In 2009, there were about 16 million people over the age of 12 who used some sort of prescription pain reliever, stimulant, or sedative for a non-medical purpose. And in 2010, about 7 million people were categorized as "Users of psychotherapeutic drugs taken non-medically." The order of usage from highest to lowest was pain relievers at 5 million, tranquilizers at 2.2 million, stimulants and 1.1 million, and sedatives at 0.4 million.

Teenagers have the highest rates of experiencing lifetime use of prescription drugs because they think that there is not a huge risk to their health while using these drugs.
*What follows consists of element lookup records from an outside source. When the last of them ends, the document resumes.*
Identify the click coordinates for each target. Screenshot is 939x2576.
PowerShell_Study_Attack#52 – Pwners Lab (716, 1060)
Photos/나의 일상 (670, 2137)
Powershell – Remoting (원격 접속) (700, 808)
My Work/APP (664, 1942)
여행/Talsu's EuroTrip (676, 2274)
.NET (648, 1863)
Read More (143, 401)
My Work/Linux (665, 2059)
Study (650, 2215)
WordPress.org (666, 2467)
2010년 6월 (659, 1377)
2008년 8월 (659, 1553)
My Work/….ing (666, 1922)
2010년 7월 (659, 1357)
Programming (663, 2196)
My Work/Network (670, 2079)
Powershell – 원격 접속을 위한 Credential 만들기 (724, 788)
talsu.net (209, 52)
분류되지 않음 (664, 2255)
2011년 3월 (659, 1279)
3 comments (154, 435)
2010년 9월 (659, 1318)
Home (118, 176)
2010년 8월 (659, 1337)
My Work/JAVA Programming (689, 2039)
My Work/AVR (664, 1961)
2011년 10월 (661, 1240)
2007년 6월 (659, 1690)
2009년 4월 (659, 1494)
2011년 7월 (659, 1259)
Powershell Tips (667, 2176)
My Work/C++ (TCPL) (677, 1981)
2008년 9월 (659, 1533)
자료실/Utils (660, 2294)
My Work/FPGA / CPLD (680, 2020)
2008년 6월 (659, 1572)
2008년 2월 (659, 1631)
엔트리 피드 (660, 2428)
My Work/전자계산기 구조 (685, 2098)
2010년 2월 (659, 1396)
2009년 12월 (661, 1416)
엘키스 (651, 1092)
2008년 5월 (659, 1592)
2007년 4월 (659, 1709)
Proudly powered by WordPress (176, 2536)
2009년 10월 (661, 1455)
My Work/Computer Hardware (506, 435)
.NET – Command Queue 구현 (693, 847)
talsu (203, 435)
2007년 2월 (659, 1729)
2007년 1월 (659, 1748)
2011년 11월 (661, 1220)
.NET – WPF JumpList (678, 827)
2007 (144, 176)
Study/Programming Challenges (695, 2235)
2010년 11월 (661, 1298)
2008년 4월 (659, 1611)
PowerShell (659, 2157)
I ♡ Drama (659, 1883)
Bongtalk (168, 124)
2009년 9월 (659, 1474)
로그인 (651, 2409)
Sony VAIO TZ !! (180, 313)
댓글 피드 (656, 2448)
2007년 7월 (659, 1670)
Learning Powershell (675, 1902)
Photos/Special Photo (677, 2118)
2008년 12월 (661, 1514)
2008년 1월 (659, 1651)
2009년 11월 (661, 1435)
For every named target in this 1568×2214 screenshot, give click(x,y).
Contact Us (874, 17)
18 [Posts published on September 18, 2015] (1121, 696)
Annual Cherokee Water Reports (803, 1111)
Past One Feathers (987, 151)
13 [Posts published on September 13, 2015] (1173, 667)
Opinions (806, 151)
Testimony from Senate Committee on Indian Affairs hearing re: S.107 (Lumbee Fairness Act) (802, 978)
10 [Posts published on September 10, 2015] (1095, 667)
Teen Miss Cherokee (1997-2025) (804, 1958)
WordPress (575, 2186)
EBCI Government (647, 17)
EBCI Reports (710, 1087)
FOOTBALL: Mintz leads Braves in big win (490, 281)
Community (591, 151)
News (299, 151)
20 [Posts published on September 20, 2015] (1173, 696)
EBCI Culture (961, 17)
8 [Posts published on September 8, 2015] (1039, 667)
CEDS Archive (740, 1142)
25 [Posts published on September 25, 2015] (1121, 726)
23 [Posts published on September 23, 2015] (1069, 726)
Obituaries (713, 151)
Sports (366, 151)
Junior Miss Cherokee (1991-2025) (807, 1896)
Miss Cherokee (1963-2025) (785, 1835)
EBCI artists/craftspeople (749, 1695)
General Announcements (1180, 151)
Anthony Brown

However, emergency visits that find use of prescription drugs in a non-medical way are usually combined with alcohol, likely because it results in a better high.

A survey done in 2012, but the Texas Department of State Health Services and the Public Policy Research Institute in Texas A&M University, found that about 10.8 percent of secondary school students were using codeine cough syrup non-medically. About 3.6 percent of the students were using, or had used, oxycodone in their life. This had increased from 2010. Valium and Xanax had both decreased since 2008.

In Texas, abuse of alprazolam and carisoprodol is on the rise. When these drugs are mixed with other substances, they can cause death, and unfortunately, they are almost always mixed with other substances such as alcohol.

There have been a number of bills that attempted to change the way prescription drugs are monitored in Texas. Bill 3301 was meant to provide regulation of controlled substances as well as an electronic system to monitor controlled substances, but it failed.

Bill 1643, however, that will be effective on September 1, 2013, will create an interagency prescription monitoring work group and will require the method of payment to be included as part of the drug monitoring program.

Bill 316, has been introduced, and it would require that the board of pharmacy creates a program to educated people on the abuse, delivery, and dispensing of opioid drugs. This may require that a license holder has to satisfy a number of hours in continuing education.

People addicted to prescription drugs can be best weaned off the drug under a doctor's supervision, which is why inpatient rehab is recommended. If a person abruptly stops taking the prescription drug, then they can suffer from issues such as seizures that can result in death and hyperactivity of the nervous system.